Been a while since I did one of these, huh? So much for ‘regular features’. Par for the course around here, though. I may one day relaunch this blog as a series of regular features, with one post each before completely disappearing.

Anyway, election season has me thinking about The West Wing. One thing that bugged me about the show during its run was that Aaron Sorkin wasn’t always very good at tying things together over the long haul of a teevee series, which led to things like the character Mandy (who was totally annoying) utterly disappearing between seasons one and two, despite the fact that season two begins literally at the exact same time that season one ended. But there were times when Sorkin did some really cool things, such as this.

One of the backdrops of the series — which was, to my mind, underutilized — was the fact that President Bartlet and Vice President Hoynes did not have a good working relationship. Their union was born of political necessity, after Bartlet surprised the political world by beating front-runner Hoynes for the nomination; after that, there was always friction between the two men. This scene happens in an early episode in Season One, called “Enemies”:

HOYNES
What did I ever do to you? Where, in our past, what did I do to make you treat me this way?

BARTLET
John…

HOYNES
What did I ever do to you except deliver the South?

BARTLET
Really?

HOYNES
Yes.

BARTLET
You shouldn’t have made me beg, John. I was asking you to be Vice President.

HOYNES
Due respect, Mr. President, you have just kicked my ass in a primary. I’m fifteen years younger than you. I have my career to think of.

BARTLET
Then don’t stand there and ask the question, John. It weakened me right out of the gate. You shouldn’t have made me beg.

A brief silence fills the room.

HOYNES
I’m glad C.J. straightened things out with Danny.

BARTLET
Yeah.

HOYNES
Good night, Mr. President.

BARTLET
Good night, John.

That’s interesting stuff. The implication here is that Bartlet asked Hoynes to run on the ticket, and Hoynes made Bartlet wait and stew and ask again — made him beg — for Hoynes to be Vice President.

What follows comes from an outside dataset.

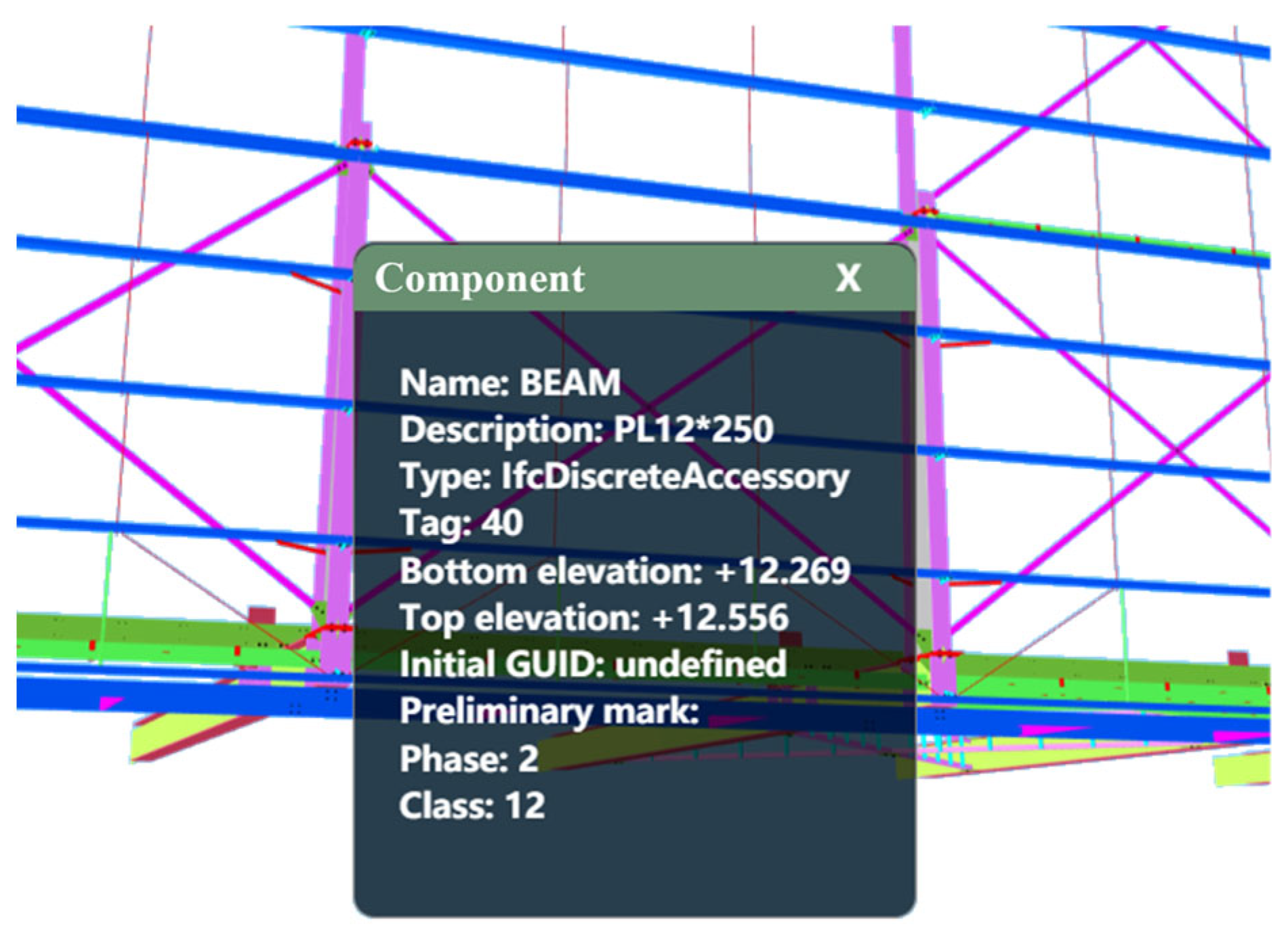Viewport: 1288px width, 936px height.
Task: Select the Initial GUID undefined line
Action: click(593, 664)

But later on, in Season Three, when Aaron Sorkin was in the midst of the big “Bartlet reveals he has MS” storyline, there’s a flashback in the episode “Bartlet for America” to the very night Bartlet asked Hoynes to join the ticket. We’d been lead to believe earlier that Hoynes’s reticence had actually been a little bit of a tantrum, but this casts quite a different light on things:

LEO
John?

Hoynes looks over at Leo, then walks into the suite and shakes Leo’s hand.

HOYNES
Leo.

Leo quietly closes the door and watches as Hoynes greets Abbey, who has banished the tension
from her face. They embrace formally. He kisses her on the cheek.

HOYNES
Hello, Abbey.

ABBEY
Hello, John.

BARTLET
[smiles] Senator.

Bartlet and Hoynes shake hands.

HOYNES
Good evening.

BARTLET
I’d like you to be the Vice-President.

Hoynes’ expression goes from amiable smile to shock. He and Bartlet stare at each other silently for a few moments.

BARTLET
Why don’t you sit with Abbey and me for a few minutes. [turns to aides] Can I have the room, please?

As the staff quickly take their leave, Bartlet walks over to a table on the other side of the suite. He pours himself another cup of coffee.

BARTLET
[to Hoynes] You want anything? Coffee or anything?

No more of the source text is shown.